Task to carry out :: Render every line of the items below as a Markdown table with two columns, No. for the row number and Line for the text of the line. Omit blank lines.
•••
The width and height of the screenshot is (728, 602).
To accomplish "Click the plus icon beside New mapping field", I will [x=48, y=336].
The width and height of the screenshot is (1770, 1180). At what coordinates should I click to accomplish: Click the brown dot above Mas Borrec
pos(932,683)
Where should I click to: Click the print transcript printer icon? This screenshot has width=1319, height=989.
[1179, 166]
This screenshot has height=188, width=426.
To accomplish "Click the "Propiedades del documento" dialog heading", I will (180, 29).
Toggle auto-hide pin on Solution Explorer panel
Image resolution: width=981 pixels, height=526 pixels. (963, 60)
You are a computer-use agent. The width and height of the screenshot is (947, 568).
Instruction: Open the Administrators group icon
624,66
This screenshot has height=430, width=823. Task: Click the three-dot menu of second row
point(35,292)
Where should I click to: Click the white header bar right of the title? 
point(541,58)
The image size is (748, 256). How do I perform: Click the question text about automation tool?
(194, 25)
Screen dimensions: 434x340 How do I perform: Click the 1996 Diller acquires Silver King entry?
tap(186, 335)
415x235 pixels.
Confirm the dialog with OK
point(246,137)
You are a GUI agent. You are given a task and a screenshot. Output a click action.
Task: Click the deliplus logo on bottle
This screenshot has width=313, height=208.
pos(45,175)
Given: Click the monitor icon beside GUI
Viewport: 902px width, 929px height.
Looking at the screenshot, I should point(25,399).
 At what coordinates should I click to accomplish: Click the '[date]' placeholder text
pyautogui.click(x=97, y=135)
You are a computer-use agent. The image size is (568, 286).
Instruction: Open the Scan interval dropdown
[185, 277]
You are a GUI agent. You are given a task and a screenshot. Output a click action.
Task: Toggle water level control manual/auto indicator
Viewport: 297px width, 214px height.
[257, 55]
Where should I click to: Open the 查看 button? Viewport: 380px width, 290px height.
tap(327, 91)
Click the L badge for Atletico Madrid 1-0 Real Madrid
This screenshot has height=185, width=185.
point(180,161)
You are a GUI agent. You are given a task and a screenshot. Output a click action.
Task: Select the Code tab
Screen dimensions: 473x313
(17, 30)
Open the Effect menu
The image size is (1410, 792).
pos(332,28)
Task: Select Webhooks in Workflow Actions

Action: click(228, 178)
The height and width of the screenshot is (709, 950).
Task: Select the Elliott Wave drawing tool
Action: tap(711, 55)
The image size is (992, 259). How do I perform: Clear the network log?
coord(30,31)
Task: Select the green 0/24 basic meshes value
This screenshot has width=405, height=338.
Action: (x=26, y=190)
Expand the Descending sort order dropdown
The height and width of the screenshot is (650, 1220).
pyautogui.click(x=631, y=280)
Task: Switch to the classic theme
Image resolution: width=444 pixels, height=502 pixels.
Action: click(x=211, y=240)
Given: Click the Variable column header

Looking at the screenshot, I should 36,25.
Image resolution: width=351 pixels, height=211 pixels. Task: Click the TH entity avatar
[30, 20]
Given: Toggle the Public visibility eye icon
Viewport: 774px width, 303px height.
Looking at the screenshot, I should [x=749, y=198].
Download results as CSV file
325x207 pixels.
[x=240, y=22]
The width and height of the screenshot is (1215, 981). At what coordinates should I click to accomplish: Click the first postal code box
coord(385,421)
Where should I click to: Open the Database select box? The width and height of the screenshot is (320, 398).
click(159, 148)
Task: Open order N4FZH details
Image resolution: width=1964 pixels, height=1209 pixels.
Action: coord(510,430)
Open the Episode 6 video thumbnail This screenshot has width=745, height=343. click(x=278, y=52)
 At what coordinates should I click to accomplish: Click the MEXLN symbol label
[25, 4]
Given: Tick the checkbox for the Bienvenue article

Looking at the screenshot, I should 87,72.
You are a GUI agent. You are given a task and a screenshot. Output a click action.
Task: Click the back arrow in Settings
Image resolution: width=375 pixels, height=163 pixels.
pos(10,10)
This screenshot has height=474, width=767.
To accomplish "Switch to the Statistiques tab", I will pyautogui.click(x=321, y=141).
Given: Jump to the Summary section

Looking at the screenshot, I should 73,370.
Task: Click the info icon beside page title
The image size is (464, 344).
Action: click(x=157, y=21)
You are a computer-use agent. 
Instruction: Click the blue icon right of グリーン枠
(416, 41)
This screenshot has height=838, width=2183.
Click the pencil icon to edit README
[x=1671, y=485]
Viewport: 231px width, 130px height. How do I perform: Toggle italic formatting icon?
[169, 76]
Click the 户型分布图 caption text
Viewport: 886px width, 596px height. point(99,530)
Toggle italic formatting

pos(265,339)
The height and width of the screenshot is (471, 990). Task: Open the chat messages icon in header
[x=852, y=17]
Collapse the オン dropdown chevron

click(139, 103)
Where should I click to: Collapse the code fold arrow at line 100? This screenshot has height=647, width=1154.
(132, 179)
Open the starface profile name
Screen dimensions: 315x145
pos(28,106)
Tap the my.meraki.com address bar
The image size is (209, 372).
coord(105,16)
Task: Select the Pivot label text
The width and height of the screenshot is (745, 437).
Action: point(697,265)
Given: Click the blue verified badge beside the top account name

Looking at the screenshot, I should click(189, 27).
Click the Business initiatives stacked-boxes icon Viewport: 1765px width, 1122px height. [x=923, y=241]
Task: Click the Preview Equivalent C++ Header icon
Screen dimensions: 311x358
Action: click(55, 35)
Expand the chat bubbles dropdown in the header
•••
Solution to this problem ::
| No. | Line |
|---|---|
| 1 | The width and height of the screenshot is (728, 602). |
| 2 | To accomplish "Click the plus icon beside New mapping field", I will [x=48, y=336]. |
| 3 | The width and height of the screenshot is (1770, 1180). At what coordinates should I click to accomplish: Click the brown dot above Mas Borrec |
| 4 | pos(932,683) |
| 5 | Where should I click to: Click the print transcript printer icon? This screenshot has width=1319, height=989. |
| 6 | [1179, 166] |
| 7 | This screenshot has height=188, width=426. |
| 8 | To accomplish "Click the "Propiedades del documento" dialog heading", I will (180, 29). |
| 9 | Toggle auto-hide pin on Solution Explorer panel |
| 10 | Image resolution: width=981 pixels, height=526 pixels. (963, 60) |
| 11 | You are a computer-use agent. The width and height of the screenshot is (947, 568). |
| 12 | Instruction: Open the Administrators group icon |
| 13 | 624,66 |
| 14 | This screenshot has height=430, width=823. Task: Click the three-dot menu of second row |
| 15 | point(35,292) |
| 16 | Where should I click to: Click the white header bar right of the title?  |
| 17 | point(541,58) |
| 18 | The image size is (748, 256). How do I perform: Click the question text about automation tool? |
| 19 | (194, 25) |
| 20 | Screen dimensions: 434x340 How do I perform: Click the 1996 Diller acquires Silver King entry? |
| 21 | tap(186, 335) |
| 22 | 415x235 pixels. |
| 23 | Confirm the dialog with OK |
| 24 | point(246,137) |
| 25 | You are a GUI agent. You are given a task and a screenshot. Output a click action. |
| 26 | Task: Click the deliplus logo on bottle |
| 27 | This screenshot has width=313, height=208. |
| 28 | pos(45,175) |
| 29 | Given: Click the monitor icon beside GUI |
| 30 | Viewport: 902px width, 929px height. |
| 31 | Looking at the screenshot, I should point(25,399). |
| 32 |  At what coordinates should I click to accomplish: Click the '[date]' placeholder text |
| 33 | pyautogui.click(x=97, y=135) |
| 34 | You are a computer-use agent. The image size is (568, 286). |
| 35 | Instruction: Open the Scan interval dropdown |
| 36 | [185, 277] |
| 37 | You are a GUI agent. You are given a task and a screenshot. Output a click action. |
| 38 | Task: Toggle water level control manual/auto indicator |
| 39 | Viewport: 297px width, 214px height. |
| 40 | [257, 55] |
| 41 | Where should I click to: Open the 查看 button? Viewport: 380px width, 290px height. |
| 42 | tap(327, 91) |
| 43 | Click the L badge for Atletico Madrid 1-0 Real Madrid |
| 44 | This screenshot has height=185, width=185. |
| 45 | point(180,161) |
| 46 | You are a GUI agent. You are given a task and a screenshot. Output a click action. |
| 47 | Task: Select the Code tab |
| 48 | Screen dimensions: 473x313 |
| 49 | (17, 30) |
| 50 | Open the Effect menu |
| 51 | The image size is (1410, 792). |
| 52 | pos(332,28) |
| 53 | Task: Select Webhooks in Workflow Actions |
| 54 | Action: click(228, 178) |
| 55 | The height and width of the screenshot is (709, 950). |
| 56 | Task: Select the Elliott Wave drawing tool |
| 57 | Action: tap(711, 55) |
| 58 | The image size is (992, 259). How do I perform: Clear the network log? |
| 59 | coord(30,31) |
| 60 | Task: Select the green 0/24 basic meshes value |
| 61 | This screenshot has width=405, height=338. |
| 62 | Action: (x=26, y=190) |
| 63 | Expand the Descending sort order dropdown |
| 64 | The height and width of the screenshot is (650, 1220). |
| 65 | pyautogui.click(x=631, y=280) |
| 66 | Task: Switch to the classic theme |
| 67 | Image resolution: width=444 pixels, height=502 pixels. |
| 68 | Action: click(x=211, y=240) |
| 69 | Given: Click the Variable column header |
| 70 | Looking at the screenshot, I should 36,25. |
| 71 | Image resolution: width=351 pixels, height=211 pixels. Task: Click the TH entity avatar |
| 72 | [30, 20] |
| 73 | Given: Toggle the Public visibility eye icon |
| 74 | Viewport: 774px width, 303px height. |
| 75 | Looking at the screenshot, I should [x=749, y=198]. |
| 76 | Download results as CSV file |
| 77 | 325x207 pixels. |
| 78 | [x=240, y=22] |
| 79 | The width and height of the screenshot is (1215, 981). At what coordinates should I click to accomplish: Click the first postal code box |
| 80 | coord(385,421) |
| 81 | Where should I click to: Open the Database select box? The width and height of the screenshot is (320, 398). |
| 82 | click(159, 148) |
| 83 | Task: Open order N4FZH details |
| 84 | Image resolution: width=1964 pixels, height=1209 pixels. |
| 85 | Action: coord(510,430) |
| 86 | Open the Episode 6 video thumbnail This screenshot has width=745, height=343. click(x=278, y=52) |
| 87 |  At what coordinates should I click to accomplish: Click the MEXLN symbol label |
| 88 | [25, 4] |
| 89 | Given: Tick the checkbox for the Bienvenue article |
| 90 | Looking at the screenshot, I should 87,72. |
| 91 | You are a GUI agent. You are given a task and a screenshot. Output a click action. |
| 92 | Task: Click the back arrow in Settings |
| 93 | Image resolution: width=375 pixels, height=163 pixels. |
| 94 | pos(10,10) |
| 95 | This screenshot has height=474, width=767. |
| 96 | To accomplish "Switch to the Statistiques tab", I will pyautogui.click(x=321, y=141). |
| 97 | Given: Jump to the Summary section |
| 98 | Looking at the screenshot, I should 73,370. |
| 99 | Task: Click the info icon beside page title |
| 100 | The image size is (464, 344). |
| 101 | Action: click(x=157, y=21) |
| 102 | You are a computer-use agent.  |
| 103 | Instruction: Click the blue icon right of グリーン枠 |
| 104 | (416, 41) |
| 105 | This screenshot has height=838, width=2183. |
| 106 | Click the pencil icon to edit README |
| 107 | [x=1671, y=485] |
| 108 | Viewport: 231px width, 130px height. How do I perform: Toggle italic formatting icon? |
| 109 | [169, 76] |
| 110 | Click the 户型分布图 caption text |
| 111 | Viewport: 886px width, 596px height. point(99,530) |
| 112 | Toggle italic formatting |
| 113 | pos(265,339) |
| 114 | The height and width of the screenshot is (471, 990). Task: Open the chat messages icon in header |
| 115 | [x=852, y=17] |
| 116 | Collapse the オン dropdown chevron |
| 117 | click(139, 103) |
| 118 | Where should I click to: Collapse the code fold arrow at line 100? This screenshot has height=647, width=1154. |
| 119 | (132, 179) |
| 120 | Open the starface profile name |
| 121 | Screen dimensions: 315x145 |
| 122 | pos(28,106) |
| 123 | Tap the my.meraki.com address bar |
| 124 | The image size is (209, 372). |
| 125 | coord(105,16) |
| 126 | Task: Select the Pivot label text |
| 127 | The width and height of the screenshot is (745, 437). |
| 128 | Action: point(697,265) |
| 129 | Given: Click the blue verified badge beside the top account name |
| 130 | Looking at the screenshot, I should click(189, 27). |
| 131 | Click the Business initiatives stacked-boxes icon Viewport: 1765px width, 1122px height. [x=923, y=241] |
| 132 | Task: Click the Preview Equivalent C++ Header icon |
| 133 | Screen dimensions: 311x358 |
| 134 | Action: click(55, 35) |
| 135 | Expand the chat bubbles dropdown in the header |